Although perhaps we’re not that good at complaining, really, especially when it comes to taking things further than shaking heads and tutting several times; that’s where the restraint comes back into play. It’d probably be more accurate to say we possess the ability to be unfailingly dissatisfied. Dissatisfaction seems to come naturally; it might be said that we’re not really satisfied unless we've got something to be dissatisfied about, even in the rosiest of times. Take a prime example – the weather (talking about the weather: another mark of a true Brit). The great British summer and all its volatility is the cause of much dissatisfaction. When it’s raining incessantly, being the cause of deflating days out and soggy picnic sandwiches, there certainly is some validity. It seems slightly stranger to find things on the other scale unsatisfactory but alas, we do: as humidity levels rise, so does dissatisfaction; on such days, it’s too hot to sit, too hot to sleep, too hot to cool down…too hot to do anything but be disgruntled. It turns out that the grass is always greener on the other side (unless of course, there’s a drought…).

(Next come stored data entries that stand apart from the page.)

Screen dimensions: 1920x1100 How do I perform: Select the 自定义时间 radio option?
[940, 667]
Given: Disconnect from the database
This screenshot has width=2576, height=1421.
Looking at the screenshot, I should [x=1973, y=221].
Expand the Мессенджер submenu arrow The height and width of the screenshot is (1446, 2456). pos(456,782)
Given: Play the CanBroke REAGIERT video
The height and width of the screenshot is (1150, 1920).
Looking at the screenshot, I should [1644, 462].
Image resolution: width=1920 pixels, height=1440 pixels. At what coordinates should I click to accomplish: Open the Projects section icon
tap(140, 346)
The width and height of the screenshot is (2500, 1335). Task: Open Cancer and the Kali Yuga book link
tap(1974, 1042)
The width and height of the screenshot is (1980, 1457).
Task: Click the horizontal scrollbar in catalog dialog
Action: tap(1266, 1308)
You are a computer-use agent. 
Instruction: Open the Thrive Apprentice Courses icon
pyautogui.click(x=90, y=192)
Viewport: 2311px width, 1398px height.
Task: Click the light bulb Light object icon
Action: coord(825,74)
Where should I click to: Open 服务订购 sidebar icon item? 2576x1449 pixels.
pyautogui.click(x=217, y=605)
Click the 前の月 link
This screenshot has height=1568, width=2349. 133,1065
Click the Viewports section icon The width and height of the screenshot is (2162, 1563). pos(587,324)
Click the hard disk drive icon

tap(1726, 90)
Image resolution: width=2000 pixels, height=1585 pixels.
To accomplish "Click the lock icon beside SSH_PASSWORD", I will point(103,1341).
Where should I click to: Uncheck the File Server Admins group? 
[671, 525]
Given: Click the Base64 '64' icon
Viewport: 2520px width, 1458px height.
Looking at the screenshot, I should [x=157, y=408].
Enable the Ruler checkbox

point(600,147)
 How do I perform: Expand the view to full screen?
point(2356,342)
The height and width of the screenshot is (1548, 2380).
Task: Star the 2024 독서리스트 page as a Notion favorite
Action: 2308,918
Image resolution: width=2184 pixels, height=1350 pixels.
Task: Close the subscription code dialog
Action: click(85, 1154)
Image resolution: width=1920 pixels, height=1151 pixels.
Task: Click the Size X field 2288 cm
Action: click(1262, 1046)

Yet, I think due to the uniquely jumbled, muddled (in a good way) quality of British life that it’s perfectly acceptable for us to be contrary and contradictory. I’d go so far as to say we’re entitled. So it seems only right that someone very British – indeed, who has been called the ‘Father of English Poetry’ – should offer up a portrayal of a man completely conflicted between the most acute extremes of emotion. Although, to add to the jumble, this is one of Sir Thomas Wyatt’s imitations of Francisco Petrarch’s sonnets, Pace Non Trovo; so, an expression of a state of feeling tied so closely to British sensibilities which has its origins in Italian poetry. But that just adds to the universal applicability of it. Though tumultuous, tormented, and more than a little dramatic at points, this isn’t a grumpy complaint as such – more a stoic statement of such utter contradiction. And although it appears that the cause of the conflict in this case is the ‘helplessness’ of love – it is a sonnet after all – its soaring highs, crashing lows and overall sense of dissatisfied deflation could apply to almost any situation, even complaints about the weather (‘I burn, and freeze like ice’ being an appropriate line). I particularly like the closing lines which bring to mind those strange situations whereby in the midst of happiness, without knowing why, melancholy can still close in. Unexplainable but certainly identifiable.

I Find No Peace

I find no peace, and all my war is done.
I fear and hope. I burn and freeze like ice.
I fly above the wind, yet can I not arise;
And nought I have, and all the world I season.
That loseth nor locketh holdeth me in prison
And holdeth me not—yet can I scape no wise—
Nor letteth me live nor die at my device,
And yet of death it giveth me occasion.
Without eyen I see, and without tongue I plain.
I desire to perish, and yet I ask health.
I love another, and thus I hate myself.
I feed me in sorrow and laugh in all my pain;
Likewise displeaseth me both life and death,
And my delight is causer of this strife.

Sir Thomas Wyatt (1503-1542)

1 thoughts on “Featured Poem: I Find No Peace by Sir Thomas Wyatt

Jen says:

It is as if our lives are a delicate balancing act of, say, the “fear and hope” we feel – the oppositional states. Hopefully the delight causes as much delight, as it does strife – perhaps it is the fear of the delight ending that causes the strife?